At the Supercomputing 25 (SC25) conference, the spotlight has shifted from raw FLOPS to the “fabric”—the interconnect technology that determines whether a cluster of 50,000 GPUs acts as a unified supercomputer or a fragmented collection of nodes. Lisa Spelman, CEO of Cornelis Networks and a veteran of the data center industry, provided a compelling roadmap for the future of HPC networking.

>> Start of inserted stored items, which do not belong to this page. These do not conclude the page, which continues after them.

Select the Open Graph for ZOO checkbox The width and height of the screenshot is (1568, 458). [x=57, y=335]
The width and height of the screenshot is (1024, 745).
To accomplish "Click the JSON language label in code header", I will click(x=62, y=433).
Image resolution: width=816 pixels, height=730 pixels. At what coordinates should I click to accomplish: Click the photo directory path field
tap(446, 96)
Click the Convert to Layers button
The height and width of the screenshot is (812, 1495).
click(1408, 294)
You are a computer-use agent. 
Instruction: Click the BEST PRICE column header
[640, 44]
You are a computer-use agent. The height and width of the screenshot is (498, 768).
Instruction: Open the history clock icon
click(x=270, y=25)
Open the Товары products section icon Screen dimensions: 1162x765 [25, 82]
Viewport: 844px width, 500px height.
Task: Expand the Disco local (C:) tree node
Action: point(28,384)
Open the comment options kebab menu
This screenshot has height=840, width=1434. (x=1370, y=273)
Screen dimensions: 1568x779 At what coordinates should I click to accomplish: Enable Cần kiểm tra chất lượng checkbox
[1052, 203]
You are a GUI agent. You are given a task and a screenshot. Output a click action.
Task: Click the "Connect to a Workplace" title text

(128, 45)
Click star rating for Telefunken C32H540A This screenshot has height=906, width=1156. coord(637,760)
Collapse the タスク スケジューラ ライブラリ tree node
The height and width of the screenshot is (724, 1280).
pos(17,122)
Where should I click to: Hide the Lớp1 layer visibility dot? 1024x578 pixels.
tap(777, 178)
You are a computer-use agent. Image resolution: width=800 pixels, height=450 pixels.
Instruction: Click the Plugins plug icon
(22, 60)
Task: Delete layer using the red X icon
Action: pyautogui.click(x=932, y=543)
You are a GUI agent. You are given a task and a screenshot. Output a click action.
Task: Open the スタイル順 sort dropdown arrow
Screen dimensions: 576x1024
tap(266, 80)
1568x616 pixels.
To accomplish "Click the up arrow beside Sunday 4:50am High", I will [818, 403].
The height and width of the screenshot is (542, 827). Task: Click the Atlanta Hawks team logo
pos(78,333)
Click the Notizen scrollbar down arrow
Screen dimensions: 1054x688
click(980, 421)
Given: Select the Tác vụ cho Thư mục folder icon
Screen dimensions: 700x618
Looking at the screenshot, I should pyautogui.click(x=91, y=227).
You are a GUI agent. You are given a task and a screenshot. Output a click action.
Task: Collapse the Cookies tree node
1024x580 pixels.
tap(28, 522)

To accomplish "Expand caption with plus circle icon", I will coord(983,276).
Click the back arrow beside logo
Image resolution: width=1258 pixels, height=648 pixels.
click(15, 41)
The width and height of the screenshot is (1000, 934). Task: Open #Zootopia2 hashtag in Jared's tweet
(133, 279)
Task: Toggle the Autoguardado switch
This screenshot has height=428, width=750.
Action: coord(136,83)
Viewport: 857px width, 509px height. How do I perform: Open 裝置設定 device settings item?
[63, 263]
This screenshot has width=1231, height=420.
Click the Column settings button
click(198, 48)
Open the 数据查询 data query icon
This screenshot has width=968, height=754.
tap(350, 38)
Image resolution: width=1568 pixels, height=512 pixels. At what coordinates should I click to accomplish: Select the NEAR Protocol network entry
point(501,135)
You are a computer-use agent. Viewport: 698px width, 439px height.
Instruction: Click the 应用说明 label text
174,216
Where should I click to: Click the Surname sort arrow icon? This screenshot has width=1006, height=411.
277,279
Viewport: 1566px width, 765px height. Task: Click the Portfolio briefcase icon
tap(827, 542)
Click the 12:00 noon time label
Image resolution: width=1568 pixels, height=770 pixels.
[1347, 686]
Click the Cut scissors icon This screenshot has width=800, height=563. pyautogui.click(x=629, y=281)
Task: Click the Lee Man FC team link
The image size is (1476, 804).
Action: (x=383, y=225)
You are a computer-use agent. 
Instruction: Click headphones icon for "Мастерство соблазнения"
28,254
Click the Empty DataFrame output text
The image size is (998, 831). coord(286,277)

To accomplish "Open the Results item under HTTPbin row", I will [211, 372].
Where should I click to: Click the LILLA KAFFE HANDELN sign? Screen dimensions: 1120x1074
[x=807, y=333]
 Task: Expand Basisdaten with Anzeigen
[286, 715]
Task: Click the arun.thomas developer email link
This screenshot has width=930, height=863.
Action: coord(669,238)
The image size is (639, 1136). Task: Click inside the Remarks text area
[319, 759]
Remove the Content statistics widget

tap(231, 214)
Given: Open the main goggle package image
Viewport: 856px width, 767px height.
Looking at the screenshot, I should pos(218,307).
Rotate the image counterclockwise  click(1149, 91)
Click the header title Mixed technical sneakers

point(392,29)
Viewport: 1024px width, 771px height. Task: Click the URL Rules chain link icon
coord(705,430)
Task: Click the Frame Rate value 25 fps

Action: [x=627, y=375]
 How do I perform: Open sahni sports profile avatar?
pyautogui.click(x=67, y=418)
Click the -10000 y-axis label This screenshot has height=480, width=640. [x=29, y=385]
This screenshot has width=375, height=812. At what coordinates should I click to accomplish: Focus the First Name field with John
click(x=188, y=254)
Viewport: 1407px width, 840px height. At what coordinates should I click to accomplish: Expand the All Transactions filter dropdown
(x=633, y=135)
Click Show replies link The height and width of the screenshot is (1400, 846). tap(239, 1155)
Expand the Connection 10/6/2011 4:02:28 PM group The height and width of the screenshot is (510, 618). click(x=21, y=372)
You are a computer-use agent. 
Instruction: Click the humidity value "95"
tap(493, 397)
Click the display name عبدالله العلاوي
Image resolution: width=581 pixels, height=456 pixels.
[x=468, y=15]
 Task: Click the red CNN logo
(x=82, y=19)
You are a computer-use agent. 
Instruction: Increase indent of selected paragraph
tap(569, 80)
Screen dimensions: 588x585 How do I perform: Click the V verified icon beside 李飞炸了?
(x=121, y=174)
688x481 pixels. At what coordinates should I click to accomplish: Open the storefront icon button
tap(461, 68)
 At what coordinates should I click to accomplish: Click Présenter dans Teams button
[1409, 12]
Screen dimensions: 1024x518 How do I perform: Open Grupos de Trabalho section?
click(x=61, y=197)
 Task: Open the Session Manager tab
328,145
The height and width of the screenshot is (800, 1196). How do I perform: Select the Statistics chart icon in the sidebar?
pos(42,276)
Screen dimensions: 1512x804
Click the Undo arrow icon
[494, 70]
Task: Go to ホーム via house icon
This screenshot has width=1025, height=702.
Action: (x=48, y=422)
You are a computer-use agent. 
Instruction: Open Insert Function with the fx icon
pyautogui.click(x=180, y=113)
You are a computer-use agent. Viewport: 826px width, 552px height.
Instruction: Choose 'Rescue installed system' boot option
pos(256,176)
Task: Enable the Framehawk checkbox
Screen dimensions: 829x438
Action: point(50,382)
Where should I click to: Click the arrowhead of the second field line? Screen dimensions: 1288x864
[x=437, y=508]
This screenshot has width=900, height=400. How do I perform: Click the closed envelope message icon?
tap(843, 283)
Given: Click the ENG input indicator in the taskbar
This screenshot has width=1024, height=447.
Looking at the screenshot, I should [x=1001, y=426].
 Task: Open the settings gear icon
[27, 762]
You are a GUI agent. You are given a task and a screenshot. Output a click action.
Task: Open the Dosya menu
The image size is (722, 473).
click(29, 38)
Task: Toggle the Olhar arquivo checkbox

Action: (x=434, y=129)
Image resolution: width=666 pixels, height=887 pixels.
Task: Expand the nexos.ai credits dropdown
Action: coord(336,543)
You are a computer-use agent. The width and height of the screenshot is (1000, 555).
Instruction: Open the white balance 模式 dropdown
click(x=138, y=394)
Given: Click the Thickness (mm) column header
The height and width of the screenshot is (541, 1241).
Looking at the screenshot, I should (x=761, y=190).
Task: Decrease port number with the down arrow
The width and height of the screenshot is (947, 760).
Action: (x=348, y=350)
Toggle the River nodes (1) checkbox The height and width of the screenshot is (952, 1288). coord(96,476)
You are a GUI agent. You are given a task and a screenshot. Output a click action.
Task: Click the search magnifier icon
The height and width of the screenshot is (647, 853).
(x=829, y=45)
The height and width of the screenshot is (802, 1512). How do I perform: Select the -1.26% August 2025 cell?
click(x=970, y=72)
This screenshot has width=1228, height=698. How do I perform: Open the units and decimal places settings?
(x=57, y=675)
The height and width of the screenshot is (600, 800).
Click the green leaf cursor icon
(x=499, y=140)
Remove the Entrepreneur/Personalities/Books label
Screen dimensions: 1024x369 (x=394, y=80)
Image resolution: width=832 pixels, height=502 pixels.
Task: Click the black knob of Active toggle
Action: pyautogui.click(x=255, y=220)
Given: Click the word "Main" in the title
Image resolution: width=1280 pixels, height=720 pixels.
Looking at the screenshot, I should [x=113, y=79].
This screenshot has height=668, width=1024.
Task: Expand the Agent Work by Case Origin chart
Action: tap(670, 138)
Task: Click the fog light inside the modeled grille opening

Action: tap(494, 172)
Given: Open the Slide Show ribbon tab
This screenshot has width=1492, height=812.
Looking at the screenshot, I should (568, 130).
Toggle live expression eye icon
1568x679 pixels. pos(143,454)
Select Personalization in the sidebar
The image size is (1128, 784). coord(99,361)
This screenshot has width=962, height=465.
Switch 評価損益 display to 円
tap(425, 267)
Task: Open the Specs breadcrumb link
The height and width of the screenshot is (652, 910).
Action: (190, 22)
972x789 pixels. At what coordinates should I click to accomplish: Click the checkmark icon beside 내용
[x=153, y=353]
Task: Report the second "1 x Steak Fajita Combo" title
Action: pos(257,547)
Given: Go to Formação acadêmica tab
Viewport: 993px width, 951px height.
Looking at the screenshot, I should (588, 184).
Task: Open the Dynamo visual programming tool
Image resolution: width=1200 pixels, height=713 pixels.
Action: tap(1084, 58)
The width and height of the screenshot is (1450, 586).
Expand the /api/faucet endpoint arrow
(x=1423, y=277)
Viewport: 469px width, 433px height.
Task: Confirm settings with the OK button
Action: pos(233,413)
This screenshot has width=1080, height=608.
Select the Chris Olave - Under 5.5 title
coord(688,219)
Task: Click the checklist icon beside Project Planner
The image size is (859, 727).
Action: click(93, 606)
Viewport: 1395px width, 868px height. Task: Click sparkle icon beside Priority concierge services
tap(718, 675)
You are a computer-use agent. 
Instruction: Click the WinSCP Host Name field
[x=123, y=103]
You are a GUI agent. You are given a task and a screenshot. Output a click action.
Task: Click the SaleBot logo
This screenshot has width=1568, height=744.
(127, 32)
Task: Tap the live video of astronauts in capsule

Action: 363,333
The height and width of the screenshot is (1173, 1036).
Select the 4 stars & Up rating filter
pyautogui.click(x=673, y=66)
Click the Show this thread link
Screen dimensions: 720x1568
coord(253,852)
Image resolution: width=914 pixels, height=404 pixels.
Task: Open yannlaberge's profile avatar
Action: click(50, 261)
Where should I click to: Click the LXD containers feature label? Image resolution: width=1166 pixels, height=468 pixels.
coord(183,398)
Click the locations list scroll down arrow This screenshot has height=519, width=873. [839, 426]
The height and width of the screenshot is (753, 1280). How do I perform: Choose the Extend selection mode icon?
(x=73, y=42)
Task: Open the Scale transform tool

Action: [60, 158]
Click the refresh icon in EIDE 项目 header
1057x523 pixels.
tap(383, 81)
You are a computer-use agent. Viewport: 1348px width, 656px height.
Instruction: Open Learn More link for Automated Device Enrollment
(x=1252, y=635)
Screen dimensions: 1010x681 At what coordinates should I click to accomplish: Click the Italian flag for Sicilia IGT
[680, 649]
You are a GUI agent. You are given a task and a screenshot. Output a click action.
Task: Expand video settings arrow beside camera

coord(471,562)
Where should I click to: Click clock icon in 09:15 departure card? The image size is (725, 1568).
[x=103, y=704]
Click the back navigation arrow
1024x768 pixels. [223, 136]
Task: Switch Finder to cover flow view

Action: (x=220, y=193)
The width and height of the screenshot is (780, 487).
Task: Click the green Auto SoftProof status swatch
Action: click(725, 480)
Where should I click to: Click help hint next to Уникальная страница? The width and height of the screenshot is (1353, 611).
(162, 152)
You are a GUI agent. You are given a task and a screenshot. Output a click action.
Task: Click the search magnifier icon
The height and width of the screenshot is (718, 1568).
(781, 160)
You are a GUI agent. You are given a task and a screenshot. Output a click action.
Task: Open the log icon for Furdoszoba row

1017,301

Her insights centered on a critical, often overlooked metric in the AI era: tail latency.

As AI training scales to the exascale level, the network is increasingly the primary bottleneck. Spelman pointed out that in massive AI training runs, the entire system must wait for the slowest packet of data to arrive before moving to the next compute step. This “tail latency” can render even the fastest MI400 or Blackwell chips idle for significant percentages of their duty cycle.

Cornelis Networks is addressing this through its next-generation Omni-Path evolution, which prioritizes deterministic performance over raw, unmanaged bandwidth. Unlike standard Ethernet, which is built for general-purpose traffic, the Cornelis fabric is being tuned specifically for the collective communication patterns—like All-Reduce and All-to-All—that define modern deep learning.

A major strategic theme at SC25 is the tension between proprietary ecosystems and open standards. While Nvidia’s InfiniBand offers a high-performance, tightly integrated solution, the industry is pushing back against vendor lock-in. Spelman’s leadership has positioned Cornelis Networks as a key proponent of the Ultra Ethernet Consortium (UEC).

By contributing intellectual property to open standards, Cornelis aims to provide a high-performance alternative that maintains interoperability across different vendors’ CPUs and accelerators. This is crucial for national laboratories and massive enterprise data centers that cannot afford to be tethered to a single hardware provider for their multi-billion dollar AI investments.

Technically, Cornelis is moving toward “in-network collective operations.” This involves offloading synchronization tasks from the CPU/GPU directly into the network switches. By performing data reduction and synchronization within the fabric itself, the system reduces the number of “hops” a packet must take, further slashing latency. Spelman emphasized that the future of HPC networking is not just about moving bits faster; it’s about making the network “disappear” by removing the overhead associated with data movement.

As we look toward SC26 and beyond, the evolution of these fabrics will be the deciding factor in which AI clouds can truly scale to the next order of magnitude in model complexity.